## WRITTEN REQUEST
Copy the data from the line with "Image resolution: width=1267" to the line with "Action: coord(229,241)", swapping "section heading" for "title" and changing nothing else. Omit the pictures.

## RECORDS PROVIDED
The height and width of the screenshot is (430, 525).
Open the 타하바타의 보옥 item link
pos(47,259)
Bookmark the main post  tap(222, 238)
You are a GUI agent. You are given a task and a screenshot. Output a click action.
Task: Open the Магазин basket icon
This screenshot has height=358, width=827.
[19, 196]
...
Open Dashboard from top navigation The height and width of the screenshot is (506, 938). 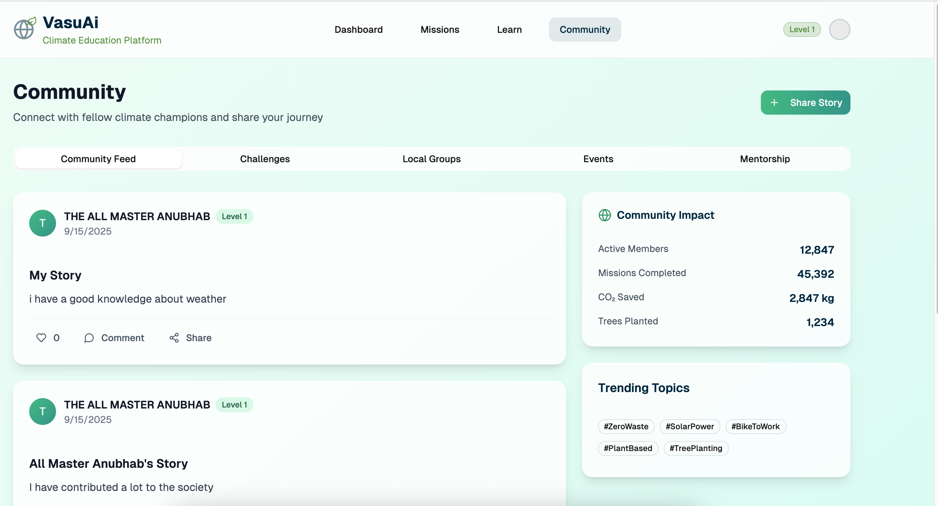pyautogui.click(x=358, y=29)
* * *
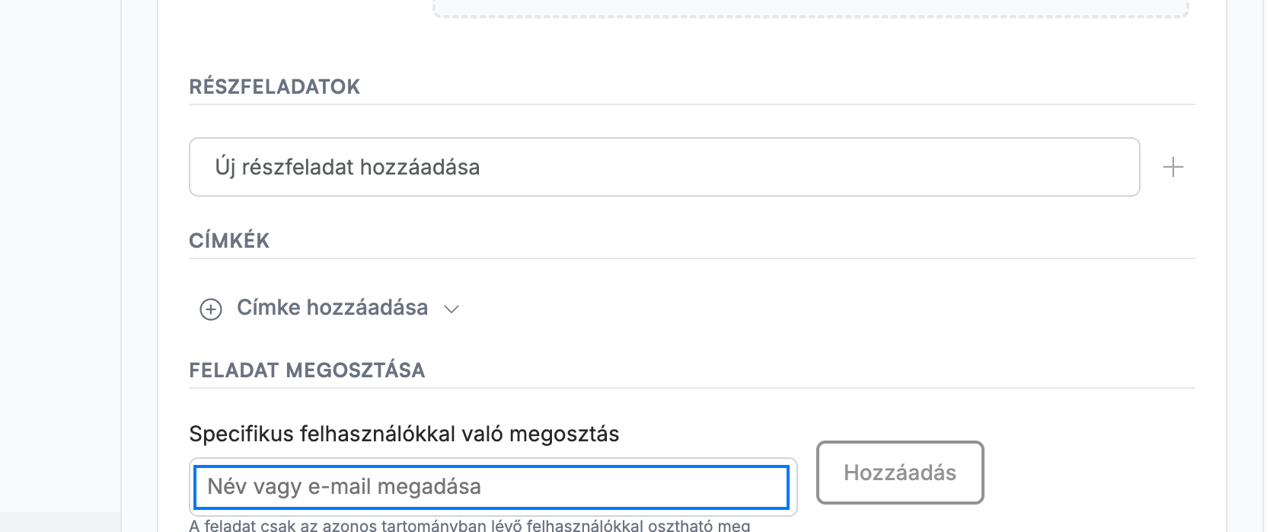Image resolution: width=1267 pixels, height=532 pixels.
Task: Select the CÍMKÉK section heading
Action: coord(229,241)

## RESPONSE
Image resolution: width=1267 pixels, height=532 pixels.
Task: Select the CÍMKÉK title
Action: coord(229,241)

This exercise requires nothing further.